- _EXERCISE OBJECTIVE_:
Please write out, exactly as given, every line of the entries below up to and including the line with "高速バス (88, 39)".

- _TASK DATA_:
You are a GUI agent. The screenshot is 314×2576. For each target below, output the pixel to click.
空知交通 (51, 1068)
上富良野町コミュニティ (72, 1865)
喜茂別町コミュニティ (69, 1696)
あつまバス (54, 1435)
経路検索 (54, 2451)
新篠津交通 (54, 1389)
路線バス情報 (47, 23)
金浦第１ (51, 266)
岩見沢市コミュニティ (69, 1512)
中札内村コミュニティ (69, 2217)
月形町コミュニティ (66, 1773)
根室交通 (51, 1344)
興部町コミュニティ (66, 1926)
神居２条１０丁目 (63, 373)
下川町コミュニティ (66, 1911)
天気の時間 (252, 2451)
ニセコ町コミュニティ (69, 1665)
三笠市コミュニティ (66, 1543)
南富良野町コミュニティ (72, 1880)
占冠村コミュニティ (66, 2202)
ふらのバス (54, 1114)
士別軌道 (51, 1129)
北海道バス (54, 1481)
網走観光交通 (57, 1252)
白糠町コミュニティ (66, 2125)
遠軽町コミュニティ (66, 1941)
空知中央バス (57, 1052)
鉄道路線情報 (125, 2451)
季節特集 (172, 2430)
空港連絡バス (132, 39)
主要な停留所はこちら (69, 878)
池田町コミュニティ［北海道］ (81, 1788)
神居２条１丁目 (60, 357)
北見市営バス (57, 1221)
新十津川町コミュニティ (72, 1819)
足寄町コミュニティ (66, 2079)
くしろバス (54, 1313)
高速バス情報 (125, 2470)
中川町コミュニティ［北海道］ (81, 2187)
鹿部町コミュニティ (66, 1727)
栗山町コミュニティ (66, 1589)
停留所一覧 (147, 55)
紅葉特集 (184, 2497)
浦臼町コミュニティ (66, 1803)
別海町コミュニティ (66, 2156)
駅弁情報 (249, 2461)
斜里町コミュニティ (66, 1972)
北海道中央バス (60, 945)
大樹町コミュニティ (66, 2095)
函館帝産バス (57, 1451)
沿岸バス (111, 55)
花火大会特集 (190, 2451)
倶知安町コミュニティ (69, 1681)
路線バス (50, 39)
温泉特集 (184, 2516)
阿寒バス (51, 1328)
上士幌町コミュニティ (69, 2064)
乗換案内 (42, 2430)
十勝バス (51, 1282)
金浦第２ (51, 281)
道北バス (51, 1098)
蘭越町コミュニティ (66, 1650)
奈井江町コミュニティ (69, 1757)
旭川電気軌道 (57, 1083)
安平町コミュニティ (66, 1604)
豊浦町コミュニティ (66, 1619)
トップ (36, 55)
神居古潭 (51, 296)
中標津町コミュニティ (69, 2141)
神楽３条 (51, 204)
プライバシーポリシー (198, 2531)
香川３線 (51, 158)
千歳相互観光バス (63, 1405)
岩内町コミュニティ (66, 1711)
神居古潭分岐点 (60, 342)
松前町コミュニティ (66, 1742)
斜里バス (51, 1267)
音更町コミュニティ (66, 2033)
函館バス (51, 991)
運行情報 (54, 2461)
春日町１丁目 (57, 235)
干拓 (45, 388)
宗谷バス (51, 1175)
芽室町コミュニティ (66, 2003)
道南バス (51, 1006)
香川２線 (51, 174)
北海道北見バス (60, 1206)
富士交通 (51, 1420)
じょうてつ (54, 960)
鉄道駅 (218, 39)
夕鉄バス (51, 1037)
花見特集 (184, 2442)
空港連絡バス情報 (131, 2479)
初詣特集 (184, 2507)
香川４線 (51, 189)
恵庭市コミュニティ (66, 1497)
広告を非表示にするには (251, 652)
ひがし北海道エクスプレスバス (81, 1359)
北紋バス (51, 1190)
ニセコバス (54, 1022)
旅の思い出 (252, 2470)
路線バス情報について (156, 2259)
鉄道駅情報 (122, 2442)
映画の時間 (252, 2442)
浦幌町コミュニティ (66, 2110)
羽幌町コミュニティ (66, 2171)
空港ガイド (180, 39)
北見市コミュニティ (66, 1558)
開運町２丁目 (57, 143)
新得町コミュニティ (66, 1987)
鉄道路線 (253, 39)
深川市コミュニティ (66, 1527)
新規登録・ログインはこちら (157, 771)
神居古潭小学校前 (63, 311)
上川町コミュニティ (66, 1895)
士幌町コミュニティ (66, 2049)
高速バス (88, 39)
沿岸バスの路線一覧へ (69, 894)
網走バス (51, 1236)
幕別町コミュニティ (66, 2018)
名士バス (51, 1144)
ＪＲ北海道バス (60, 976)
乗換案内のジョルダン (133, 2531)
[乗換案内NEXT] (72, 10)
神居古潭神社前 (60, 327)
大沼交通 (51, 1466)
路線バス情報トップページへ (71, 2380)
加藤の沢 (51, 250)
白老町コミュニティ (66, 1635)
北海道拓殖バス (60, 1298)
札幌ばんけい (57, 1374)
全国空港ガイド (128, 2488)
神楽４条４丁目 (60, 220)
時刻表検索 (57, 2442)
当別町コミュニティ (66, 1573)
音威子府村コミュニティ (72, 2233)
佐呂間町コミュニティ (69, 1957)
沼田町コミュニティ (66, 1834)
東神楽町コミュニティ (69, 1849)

- _RESPONSE FOR THIS EXERCISE_:
You are a GUI agent. The screenshot is 314×2576. For each target below, output the pixel to click.
空知交通 (51, 1068)
上富良野町コミュニティ (72, 1865)
喜茂別町コミュニティ (69, 1696)
あつまバス (54, 1435)
経路検索 (54, 2451)
新篠津交通 (54, 1389)
路線バス情報 (47, 23)
金浦第１ (51, 266)
岩見沢市コミュニティ (69, 1512)
中札内村コミュニティ (69, 2217)
月形町コミュニティ (66, 1773)
根室交通 (51, 1344)
興部町コミュニティ (66, 1926)
神居２条１０丁目 (63, 373)
下川町コミュニティ (66, 1911)
天気の時間 (252, 2451)
ニセコ町コミュニティ (69, 1665)
三笠市コミュニティ (66, 1543)
南富良野町コミュニティ (72, 1880)
占冠村コミュニティ (66, 2202)
ふらのバス (54, 1114)
士別軌道 (51, 1129)
北海道バス (54, 1481)
網走観光交通 (57, 1252)
白糠町コミュニティ (66, 2125)
遠軽町コミュニティ (66, 1941)
空知中央バス (57, 1052)
鉄道路線情報 (125, 2451)
季節特集 (172, 2430)
空港連絡バス (132, 39)
主要な停留所はこちら (69, 878)
池田町コミュニティ［北海道］ (81, 1788)
神居２条１丁目 (60, 357)
北見市営バス (57, 1221)
新十津川町コミュニティ (72, 1819)
足寄町コミュニティ (66, 2079)
くしろバス (54, 1313)
高速バス情報 (125, 2470)
中川町コミュニティ［北海道］ (81, 2187)
鹿部町コミュニティ (66, 1727)
栗山町コミュニティ (66, 1589)
停留所一覧 (147, 55)
紅葉特集 (184, 2497)
浦臼町コミュニティ (66, 1803)
別海町コミュニティ (66, 2156)
駅弁情報 (249, 2461)
斜里町コミュニティ (66, 1972)
北海道中央バス (60, 945)
大樹町コミュニティ (66, 2095)
函館帝産バス (57, 1451)
沿岸バス (111, 55)
花火大会特集 (190, 2451)
倶知安町コミュニティ (69, 1681)
路線バス (50, 39)
温泉特集 (184, 2516)
阿寒バス (51, 1328)
上士幌町コミュニティ (69, 2064)
乗換案内 (42, 2430)
十勝バス (51, 1282)
金浦第２ (51, 281)
道北バス (51, 1098)
蘭越町コミュニティ (66, 1650)
奈井江町コミュニティ (69, 1757)
旭川電気軌道 (57, 1083)
安平町コミュニティ (66, 1604)
豊浦町コミュニティ (66, 1619)
トップ (36, 55)
神居古潭 (51, 296)
中標津町コミュニティ (69, 2141)
神楽３条 (51, 204)
プライバシーポリシー (198, 2531)
香川３線 (51, 158)
千歳相互観光バス (63, 1405)
岩内町コミュニティ (66, 1711)
神居古潭分岐点 (60, 342)
松前町コミュニティ (66, 1742)
斜里バス (51, 1267)
音更町コミュニティ (66, 2033)
函館バス (51, 991)
運行情報 (54, 2461)
春日町１丁目 (57, 235)
干拓 (45, 388)
宗谷バス (51, 1175)
芽室町コミュニティ (66, 2003)
道南バス (51, 1006)
香川２線 (51, 174)
北海道北見バス (60, 1206)
富士交通 (51, 1420)
じょうてつ (54, 960)
鉄道駅 (218, 39)
夕鉄バス (51, 1037)
花見特集 (184, 2442)
空港連絡バス情報 (131, 2479)
初詣特集 (184, 2507)
香川４線 (51, 189)
恵庭市コミュニティ (66, 1497)
広告を非表示にするには (251, 652)
ひがし北海道エクスプレスバス (81, 1359)
北紋バス (51, 1190)
ニセコバス (54, 1022)
旅の思い出 (252, 2470)
路線バス情報について (156, 2259)
鉄道駅情報 (122, 2442)
映画の時間 (252, 2442)
浦幌町コミュニティ (66, 2110)
羽幌町コミュニティ (66, 2171)
空港ガイド (180, 39)
北見市コミュニティ (66, 1558)
開運町２丁目 (57, 143)
新得町コミュニティ (66, 1987)
鉄道路線 (253, 39)
深川市コミュニティ (66, 1527)
新規登録・ログインはこちら (157, 771)
神居古潭小学校前 (63, 311)
上川町コミュニティ (66, 1895)
士幌町コミュニティ (66, 2049)
高速バス (88, 39)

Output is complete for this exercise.